I will return to the Deputy’s question around how we are monitoring hedging activity or price development, to put it like that, in the market. We undertake ongoing market analysis. Our team looks at international price drivers, at the indigenous drivers around increasing network charges and we track what is happening with retail prices against the price drivers that we see. We find over time that the retail prices are following the underlying market and network price drivers, but at a lag because of the hedging. We have not seen anything to change that view. That does not require us to go into depth in each individual hedging strategy of each individual supplier but it is more the broader market evolution of prices versus the evolution of the price drivers. If that changes, then we will of course come back and look at what is happening and what action we need to take to ensure that households are protected. This is because we know that there are households which are struggling greatly. We can see this in the numbers but we hear it on the phones when people call in and they are in real trouble. We are very anxious to see this happening also.
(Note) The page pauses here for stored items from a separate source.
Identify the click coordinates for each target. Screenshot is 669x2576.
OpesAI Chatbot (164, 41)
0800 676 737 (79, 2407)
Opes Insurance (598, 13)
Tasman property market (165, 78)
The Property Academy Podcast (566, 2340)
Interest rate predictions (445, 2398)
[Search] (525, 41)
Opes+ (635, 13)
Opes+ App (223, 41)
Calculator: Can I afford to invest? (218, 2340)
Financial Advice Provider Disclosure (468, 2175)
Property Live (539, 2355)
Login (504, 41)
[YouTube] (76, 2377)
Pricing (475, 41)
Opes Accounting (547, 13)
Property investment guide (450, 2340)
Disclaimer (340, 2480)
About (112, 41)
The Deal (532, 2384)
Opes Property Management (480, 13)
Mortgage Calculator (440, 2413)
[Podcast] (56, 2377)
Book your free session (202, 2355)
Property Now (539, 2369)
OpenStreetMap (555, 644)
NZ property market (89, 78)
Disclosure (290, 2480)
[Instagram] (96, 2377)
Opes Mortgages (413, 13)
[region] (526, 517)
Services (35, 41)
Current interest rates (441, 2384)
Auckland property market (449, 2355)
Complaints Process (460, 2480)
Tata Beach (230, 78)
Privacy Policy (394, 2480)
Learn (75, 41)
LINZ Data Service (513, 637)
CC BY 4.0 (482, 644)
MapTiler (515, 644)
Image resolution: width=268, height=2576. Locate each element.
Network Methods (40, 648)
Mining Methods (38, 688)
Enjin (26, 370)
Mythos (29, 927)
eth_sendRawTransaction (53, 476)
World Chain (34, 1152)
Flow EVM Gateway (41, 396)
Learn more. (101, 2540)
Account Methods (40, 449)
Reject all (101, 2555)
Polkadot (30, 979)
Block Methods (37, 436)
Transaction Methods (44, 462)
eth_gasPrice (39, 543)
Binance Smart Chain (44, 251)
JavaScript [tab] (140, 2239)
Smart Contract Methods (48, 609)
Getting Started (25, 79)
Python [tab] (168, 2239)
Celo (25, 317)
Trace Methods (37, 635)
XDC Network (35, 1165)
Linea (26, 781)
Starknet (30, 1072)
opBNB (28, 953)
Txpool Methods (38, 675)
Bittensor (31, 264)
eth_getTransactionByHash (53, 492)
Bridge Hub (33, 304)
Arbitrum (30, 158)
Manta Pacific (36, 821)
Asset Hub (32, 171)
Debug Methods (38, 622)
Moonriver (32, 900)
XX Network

The conversations we have with suppliers are challenging conversations based on the data we have in front of us. With the clarity we are giving them, we expect to see this happening. We expect to see what we have always said, which is that the prices follow on from the market trends. We also have been clear to these suppliers that we are not here to be apologists for electricity suppliers in their pricing strategies. Actually, we have been challenging them a little bit about why they are not explaining to their customers a bit better as to where they are with regard to hedging and what customers can expect.

The reason we are trying to explain this is that we are concerned to manage expectation for customers that suddenly prices are going to go back down to where they were because the reality is, as Commissioner Gannon has pointed out, that wholesale prices are still about double where they were. It is coming down slower than we would all like and it will not come down to the level it was before. That is just the clarity we are trying to provide to customers. It is important because the customers who are in debt now really need to be actively seeking support in order that they are not in a worse position when we come into next winter.

That is why we are also reviewing the customer protections for next winter because our concern is that we will still need customer protections for the customers who are in debt now. That is where we are.